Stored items

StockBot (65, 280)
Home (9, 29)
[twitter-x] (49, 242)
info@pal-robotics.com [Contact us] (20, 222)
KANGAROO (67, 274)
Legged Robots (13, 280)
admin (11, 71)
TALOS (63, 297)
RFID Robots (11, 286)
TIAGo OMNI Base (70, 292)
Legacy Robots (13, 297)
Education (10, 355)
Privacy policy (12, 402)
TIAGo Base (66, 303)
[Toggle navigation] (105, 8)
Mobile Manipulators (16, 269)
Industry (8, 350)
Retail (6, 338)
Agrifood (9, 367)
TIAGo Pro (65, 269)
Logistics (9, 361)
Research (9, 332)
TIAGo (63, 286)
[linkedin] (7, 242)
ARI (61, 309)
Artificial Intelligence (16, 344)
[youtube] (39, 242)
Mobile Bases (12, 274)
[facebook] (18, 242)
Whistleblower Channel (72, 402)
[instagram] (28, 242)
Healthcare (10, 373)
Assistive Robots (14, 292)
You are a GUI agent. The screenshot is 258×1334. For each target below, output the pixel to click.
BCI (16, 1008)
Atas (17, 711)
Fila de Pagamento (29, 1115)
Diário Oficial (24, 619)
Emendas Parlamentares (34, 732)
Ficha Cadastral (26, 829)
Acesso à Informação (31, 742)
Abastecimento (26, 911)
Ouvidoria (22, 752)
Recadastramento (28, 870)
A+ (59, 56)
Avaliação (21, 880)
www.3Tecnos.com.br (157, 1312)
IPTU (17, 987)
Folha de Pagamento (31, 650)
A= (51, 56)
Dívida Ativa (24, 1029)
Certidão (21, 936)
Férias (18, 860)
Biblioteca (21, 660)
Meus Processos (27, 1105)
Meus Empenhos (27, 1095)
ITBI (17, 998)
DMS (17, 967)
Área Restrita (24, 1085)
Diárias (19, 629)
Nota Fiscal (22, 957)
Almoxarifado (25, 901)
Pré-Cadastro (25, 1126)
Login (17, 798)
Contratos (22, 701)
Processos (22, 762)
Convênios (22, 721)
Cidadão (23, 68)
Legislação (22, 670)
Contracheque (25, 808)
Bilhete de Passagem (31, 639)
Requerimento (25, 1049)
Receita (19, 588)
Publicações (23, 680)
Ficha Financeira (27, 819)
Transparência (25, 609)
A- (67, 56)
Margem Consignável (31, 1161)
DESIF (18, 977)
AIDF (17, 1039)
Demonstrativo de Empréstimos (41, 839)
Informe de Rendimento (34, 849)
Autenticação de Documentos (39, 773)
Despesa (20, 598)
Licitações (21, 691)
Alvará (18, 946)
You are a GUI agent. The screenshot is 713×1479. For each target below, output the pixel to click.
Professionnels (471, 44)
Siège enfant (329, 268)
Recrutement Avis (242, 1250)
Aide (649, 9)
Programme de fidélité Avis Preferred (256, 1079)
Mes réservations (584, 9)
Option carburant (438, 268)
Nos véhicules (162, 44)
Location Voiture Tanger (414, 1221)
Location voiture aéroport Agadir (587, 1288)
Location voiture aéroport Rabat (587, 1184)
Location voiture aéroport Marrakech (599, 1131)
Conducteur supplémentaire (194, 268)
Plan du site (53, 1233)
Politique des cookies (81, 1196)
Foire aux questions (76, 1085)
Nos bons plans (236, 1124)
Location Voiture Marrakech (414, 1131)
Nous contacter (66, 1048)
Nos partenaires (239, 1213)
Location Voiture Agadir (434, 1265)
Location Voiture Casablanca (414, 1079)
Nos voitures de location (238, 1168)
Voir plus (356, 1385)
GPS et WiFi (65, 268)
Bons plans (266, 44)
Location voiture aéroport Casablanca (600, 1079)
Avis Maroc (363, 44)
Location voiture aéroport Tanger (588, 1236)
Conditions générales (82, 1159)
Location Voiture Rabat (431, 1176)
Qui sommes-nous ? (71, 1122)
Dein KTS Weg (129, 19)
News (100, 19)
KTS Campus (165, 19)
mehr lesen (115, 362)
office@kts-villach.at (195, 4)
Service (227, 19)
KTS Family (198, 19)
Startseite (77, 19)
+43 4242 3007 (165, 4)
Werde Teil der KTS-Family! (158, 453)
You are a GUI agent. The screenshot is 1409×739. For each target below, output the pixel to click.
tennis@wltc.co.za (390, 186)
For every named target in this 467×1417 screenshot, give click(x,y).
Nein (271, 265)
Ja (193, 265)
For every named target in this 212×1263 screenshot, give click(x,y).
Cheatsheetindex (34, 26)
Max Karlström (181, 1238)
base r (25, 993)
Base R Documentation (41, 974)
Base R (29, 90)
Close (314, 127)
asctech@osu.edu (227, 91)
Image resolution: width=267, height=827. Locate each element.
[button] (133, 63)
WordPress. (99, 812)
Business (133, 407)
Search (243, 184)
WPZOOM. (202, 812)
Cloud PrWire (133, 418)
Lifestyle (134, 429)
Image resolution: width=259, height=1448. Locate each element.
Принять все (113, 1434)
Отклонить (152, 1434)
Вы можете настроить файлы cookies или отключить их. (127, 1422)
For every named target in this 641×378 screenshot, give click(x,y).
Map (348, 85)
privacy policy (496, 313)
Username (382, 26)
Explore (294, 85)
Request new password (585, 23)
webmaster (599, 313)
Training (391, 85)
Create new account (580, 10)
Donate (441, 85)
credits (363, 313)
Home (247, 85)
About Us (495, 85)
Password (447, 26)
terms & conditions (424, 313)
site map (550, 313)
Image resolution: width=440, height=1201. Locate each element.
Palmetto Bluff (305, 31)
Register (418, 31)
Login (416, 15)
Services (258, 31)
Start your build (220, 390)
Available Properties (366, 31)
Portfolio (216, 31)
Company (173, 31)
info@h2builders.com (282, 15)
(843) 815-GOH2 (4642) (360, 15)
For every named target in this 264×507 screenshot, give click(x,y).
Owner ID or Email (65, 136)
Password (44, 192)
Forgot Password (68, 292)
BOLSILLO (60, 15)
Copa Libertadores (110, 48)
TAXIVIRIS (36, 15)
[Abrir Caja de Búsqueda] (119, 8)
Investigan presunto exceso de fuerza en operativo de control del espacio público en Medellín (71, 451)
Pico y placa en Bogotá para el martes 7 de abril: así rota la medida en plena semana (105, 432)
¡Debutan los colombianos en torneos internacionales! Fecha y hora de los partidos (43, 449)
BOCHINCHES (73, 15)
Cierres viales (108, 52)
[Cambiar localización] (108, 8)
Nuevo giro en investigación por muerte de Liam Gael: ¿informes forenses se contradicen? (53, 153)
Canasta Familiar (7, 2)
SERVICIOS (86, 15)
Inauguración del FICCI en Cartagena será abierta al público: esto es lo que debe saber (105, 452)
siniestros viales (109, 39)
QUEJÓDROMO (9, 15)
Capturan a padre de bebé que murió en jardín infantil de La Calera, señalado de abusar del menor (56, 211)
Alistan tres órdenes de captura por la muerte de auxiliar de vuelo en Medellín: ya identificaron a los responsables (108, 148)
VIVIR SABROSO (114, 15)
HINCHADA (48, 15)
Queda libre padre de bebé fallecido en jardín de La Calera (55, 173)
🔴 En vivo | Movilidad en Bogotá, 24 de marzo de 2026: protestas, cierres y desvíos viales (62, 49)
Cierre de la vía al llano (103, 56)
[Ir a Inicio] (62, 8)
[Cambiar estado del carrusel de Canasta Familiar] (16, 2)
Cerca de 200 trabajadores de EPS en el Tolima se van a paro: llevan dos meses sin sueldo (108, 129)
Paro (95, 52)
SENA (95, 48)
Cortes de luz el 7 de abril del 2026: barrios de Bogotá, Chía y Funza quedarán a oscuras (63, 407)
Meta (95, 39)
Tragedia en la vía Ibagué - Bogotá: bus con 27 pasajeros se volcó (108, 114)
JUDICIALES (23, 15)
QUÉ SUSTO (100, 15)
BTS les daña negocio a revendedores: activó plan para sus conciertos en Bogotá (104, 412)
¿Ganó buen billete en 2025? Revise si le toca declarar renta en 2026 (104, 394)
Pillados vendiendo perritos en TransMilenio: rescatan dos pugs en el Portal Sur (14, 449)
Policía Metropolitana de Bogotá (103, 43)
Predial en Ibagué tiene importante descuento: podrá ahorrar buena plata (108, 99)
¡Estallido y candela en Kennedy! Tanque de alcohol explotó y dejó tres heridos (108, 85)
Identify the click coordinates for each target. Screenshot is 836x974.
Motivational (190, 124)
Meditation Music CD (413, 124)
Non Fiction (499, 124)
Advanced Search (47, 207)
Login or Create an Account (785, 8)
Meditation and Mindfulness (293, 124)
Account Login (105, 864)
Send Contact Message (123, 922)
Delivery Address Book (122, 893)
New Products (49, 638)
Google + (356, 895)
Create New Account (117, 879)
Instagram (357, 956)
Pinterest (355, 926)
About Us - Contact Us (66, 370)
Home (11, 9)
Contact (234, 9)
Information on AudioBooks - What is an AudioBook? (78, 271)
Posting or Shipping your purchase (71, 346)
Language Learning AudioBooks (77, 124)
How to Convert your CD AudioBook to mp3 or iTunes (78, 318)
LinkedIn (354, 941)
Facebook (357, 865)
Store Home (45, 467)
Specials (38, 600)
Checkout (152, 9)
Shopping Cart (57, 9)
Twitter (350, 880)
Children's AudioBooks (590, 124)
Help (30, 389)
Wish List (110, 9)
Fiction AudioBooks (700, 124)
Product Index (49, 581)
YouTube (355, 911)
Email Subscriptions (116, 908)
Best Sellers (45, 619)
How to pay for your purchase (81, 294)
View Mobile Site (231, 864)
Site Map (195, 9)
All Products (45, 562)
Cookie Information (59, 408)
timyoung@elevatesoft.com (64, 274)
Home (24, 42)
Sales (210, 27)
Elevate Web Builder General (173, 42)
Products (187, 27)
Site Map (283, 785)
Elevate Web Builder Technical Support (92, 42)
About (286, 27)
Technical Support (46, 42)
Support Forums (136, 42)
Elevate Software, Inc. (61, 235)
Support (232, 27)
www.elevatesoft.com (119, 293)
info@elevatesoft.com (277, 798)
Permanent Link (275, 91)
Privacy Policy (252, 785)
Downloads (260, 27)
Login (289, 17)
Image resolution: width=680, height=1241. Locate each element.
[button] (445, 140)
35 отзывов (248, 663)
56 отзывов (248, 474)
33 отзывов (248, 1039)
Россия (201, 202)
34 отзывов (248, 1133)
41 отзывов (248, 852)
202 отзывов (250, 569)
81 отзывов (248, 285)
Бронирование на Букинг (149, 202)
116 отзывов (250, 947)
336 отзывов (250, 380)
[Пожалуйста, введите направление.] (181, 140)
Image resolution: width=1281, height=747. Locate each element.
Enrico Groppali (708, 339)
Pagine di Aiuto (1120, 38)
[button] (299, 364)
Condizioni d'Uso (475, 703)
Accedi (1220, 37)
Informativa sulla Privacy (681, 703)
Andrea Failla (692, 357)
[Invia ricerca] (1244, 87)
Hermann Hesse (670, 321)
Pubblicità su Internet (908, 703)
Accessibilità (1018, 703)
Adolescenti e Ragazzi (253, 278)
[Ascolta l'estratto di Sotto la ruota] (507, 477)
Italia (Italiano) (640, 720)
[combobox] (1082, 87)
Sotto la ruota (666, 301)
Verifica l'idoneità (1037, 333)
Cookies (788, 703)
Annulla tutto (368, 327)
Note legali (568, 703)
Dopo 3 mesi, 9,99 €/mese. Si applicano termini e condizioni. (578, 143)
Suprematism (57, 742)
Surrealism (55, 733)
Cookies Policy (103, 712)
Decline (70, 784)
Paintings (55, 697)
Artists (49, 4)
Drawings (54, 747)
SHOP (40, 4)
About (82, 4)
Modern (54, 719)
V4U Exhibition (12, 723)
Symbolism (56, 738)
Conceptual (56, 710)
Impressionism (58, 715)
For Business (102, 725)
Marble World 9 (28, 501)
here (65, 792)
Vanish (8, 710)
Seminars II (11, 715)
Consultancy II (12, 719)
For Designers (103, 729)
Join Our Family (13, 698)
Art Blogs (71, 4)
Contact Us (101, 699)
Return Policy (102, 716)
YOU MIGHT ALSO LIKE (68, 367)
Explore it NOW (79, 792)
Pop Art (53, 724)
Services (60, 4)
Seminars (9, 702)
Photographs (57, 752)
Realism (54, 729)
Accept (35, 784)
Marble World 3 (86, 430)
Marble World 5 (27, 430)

What you need to do
Reproduce everything in the records above from the line containing "RFID Robots (11, 286)" down to the line containing "Dívida Ativa (24, 1029)", both included, keeping each line unchanged.

Finished answer
RFID Robots (11, 286)
TIAGo OMNI Base (70, 292)
Legacy Robots (13, 297)
Education (10, 355)
Privacy policy (12, 402)
TIAGo Base (66, 303)
[Toggle navigation] (105, 8)
Mobile Manipulators (16, 269)
Industry (8, 350)
Retail (6, 338)
Agrifood (9, 367)
TIAGo Pro (65, 269)
Logistics (9, 361)
Research (9, 332)
TIAGo (63, 286)
[linkedin] (7, 242)
ARI (61, 309)
Artificial Intelligence (16, 344)
[youtube] (39, 242)
Mobile Bases (12, 274)
[facebook] (18, 242)
Whistleblower Channel (72, 402)
[instagram] (28, 242)
Healthcare (10, 373)
Assistive Robots (14, 292)
You are a GUI agent. The screenshot is 258×1334. For each target below, output the pixel to click.
BCI (16, 1008)
Atas (17, 711)
Fila de Pagamento (29, 1115)
Diário Oficial (24, 619)
Emendas Parlamentares (34, 732)
Ficha Cadastral (26, 829)
Acesso à Informação (31, 742)
Abastecimento (26, 911)
Ouvidoria (22, 752)
Recadastramento (28, 870)
A+ (59, 56)
Avaliação (21, 880)
www.3Tecnos.com.br (157, 1312)
IPTU (17, 987)
Folha de Pagamento (31, 650)
A= (51, 56)
Dívida Ativa (24, 1029)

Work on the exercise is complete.